Durant les mois suivants, l’artiste, dont la santé décline, effectue les dessins, propose les assemblages, laissant le soin de leur mise au point à son ami Jean Dedieu. Il faut attendre le 10 septembre 1964 pour que soient posés les vitraux de l’abside. Disparu l’année précédente, Cocteau n’aura pas pu contempler l’ensemble des verrières prévues dans les parties est, ni même seulement les vitraux de l’abside resplendissant de leurs symphonies en bleu. Au total, quatorze cartons étaient prévus pour habiller, autour de l’abside, le transept, la chapelle des Gournay et l’oratoire abritant les anciens fonts baptismaux, au nord. À la mort de Cocteau, les différents motifs des baies et certains assemblages existaient bien, mais leur localisation n’était pas définie.
Une iconographie complexe
Dans le chœur, Cocteau a mis l’accent sur le vitrail d’axe, dont l’iconographie renvoie à une interprétation religieuse facilement lisible. Tel n’est pas le cas pour l’ensemble des baies de l’abside. Faut-il rappeler que l’artiste ne voulait pas imposer une interprétation figée de son oeuvre ? De ce fait, seule l’iconographie de quelques lancettes peut être clairement énoncée, soit que Cocteau s’en était ouvert auprès du maître verrier, soit qu’une lecture sacrée en est immédiate. Ainsi, l’attitude du personnage du vitrail central peut être lue comme celle d’un orant ou d’un célébrant debout auprès d’un autel ; au-dessus plane la colombe. Plus haut, un autel surmonté d’une croix. Enfin dans la partie supérieure, les tours de Notre- Dame. Dans le vitrail de gauche, le premier posé, il est tentant de voir le début de la Création.

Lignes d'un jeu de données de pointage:
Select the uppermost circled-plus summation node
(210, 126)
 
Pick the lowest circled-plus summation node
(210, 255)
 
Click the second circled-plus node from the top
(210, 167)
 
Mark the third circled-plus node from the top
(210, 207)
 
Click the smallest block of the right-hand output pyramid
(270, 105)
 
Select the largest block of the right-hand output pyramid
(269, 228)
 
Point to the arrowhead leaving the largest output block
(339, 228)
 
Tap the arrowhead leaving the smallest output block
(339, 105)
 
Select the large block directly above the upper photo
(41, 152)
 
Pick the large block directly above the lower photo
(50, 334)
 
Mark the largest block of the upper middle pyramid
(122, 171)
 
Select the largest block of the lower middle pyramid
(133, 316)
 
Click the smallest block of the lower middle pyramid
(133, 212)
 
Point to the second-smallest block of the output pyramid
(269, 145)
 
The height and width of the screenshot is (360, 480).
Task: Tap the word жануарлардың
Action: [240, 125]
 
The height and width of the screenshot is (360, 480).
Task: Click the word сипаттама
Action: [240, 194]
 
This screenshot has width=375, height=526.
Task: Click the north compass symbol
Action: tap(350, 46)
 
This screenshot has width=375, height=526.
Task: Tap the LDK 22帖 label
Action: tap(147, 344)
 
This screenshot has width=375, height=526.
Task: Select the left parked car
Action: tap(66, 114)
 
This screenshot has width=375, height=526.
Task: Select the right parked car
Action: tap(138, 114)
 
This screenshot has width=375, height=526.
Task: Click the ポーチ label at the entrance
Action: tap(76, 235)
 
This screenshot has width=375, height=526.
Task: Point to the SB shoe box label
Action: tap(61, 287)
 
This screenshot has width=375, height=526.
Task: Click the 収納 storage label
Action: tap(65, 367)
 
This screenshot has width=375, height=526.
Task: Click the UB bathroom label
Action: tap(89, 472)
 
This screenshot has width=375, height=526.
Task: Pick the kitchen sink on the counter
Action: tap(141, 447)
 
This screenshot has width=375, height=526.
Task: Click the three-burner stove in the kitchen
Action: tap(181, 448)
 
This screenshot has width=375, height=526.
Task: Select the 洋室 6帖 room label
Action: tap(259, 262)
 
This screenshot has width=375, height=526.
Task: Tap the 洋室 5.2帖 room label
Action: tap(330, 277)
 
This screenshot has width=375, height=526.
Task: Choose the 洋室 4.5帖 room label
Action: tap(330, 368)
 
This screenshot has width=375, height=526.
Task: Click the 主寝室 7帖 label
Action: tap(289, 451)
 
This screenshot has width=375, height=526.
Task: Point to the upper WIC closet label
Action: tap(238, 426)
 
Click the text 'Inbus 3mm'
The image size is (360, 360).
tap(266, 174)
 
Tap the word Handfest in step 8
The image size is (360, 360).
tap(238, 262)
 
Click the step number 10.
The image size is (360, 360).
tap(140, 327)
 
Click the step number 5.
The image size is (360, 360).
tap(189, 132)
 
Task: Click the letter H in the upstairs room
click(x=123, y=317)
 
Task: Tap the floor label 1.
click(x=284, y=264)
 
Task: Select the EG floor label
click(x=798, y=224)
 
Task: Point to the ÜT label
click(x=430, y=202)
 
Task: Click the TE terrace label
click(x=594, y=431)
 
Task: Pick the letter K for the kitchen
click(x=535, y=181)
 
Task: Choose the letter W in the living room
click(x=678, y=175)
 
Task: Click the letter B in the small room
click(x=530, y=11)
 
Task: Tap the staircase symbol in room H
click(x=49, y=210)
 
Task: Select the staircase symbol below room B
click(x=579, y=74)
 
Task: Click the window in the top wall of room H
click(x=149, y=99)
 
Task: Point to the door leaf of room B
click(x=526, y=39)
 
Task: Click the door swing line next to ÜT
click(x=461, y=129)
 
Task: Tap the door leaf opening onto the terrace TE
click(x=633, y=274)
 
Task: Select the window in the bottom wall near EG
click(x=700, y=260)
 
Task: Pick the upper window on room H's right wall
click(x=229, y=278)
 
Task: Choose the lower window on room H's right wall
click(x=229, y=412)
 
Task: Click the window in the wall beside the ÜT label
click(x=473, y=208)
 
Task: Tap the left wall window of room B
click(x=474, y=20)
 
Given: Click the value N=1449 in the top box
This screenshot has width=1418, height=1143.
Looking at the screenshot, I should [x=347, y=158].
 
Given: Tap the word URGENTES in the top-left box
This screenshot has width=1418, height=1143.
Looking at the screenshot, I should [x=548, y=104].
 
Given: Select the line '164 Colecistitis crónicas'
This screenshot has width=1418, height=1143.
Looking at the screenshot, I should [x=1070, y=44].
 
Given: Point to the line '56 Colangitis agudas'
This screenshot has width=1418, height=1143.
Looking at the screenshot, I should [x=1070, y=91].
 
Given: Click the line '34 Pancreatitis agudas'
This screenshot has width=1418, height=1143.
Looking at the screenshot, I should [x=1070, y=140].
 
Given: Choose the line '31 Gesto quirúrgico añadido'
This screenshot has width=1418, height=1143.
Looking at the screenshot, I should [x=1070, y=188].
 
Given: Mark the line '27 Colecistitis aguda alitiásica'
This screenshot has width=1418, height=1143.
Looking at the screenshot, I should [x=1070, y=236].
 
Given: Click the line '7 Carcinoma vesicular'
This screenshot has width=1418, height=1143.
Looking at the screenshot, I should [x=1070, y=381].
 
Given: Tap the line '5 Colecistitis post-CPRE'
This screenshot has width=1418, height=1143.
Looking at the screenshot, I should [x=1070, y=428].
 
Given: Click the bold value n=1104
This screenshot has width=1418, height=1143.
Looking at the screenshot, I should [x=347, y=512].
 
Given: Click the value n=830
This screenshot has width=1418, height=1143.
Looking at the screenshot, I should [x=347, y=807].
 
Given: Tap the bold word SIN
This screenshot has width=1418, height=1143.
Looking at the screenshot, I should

Tâches à traiter:
1) D'après le texte sur les vitraux de Cocteau, quel jour les vitraux de l'abside ont-ils été posés ?
2) Recopiez mot pour mot, s'il vous plaît, un passage du texte sur les vitraux de Cocteau : commencez aux mots "Une iconographie complexe" et arrêtez-vous après "de la Création.".

Réponses fournies:
1) Le 10 septembre 1964.

2)
Une iconographie complexe
Dans le chœur, Cocteau a mis l’accent sur le vitrail d’axe, dont l’iconographie renvoie à une interprétation religieuse facilement lisible. Tel n’est pas le cas pour l’ensemble des baies de l’abside. Faut-il rappeler que l’artiste ne voulait pas imposer une interprétation figée de son oeuvre ? De ce fait, seule l’iconographie de quelques lancettes peut être clairement énoncée, soit que Cocteau s’en était ouvert auprès du maître verrier, soit qu’une lecture sacrée en est immédiate. Ainsi, l’attitude du personnage du vitrail central peut être lue comme celle d’un orant ou d’un célébrant debout auprès d’un autel ; au-dessus plane la colombe. Plus haut, un autel surmonté d’une croix. Enfin dans la partie supérieure, les tours de Notre- Dame. Dans le vitrail de gauche, le premier posé, il est tentant de voir le début de la Création.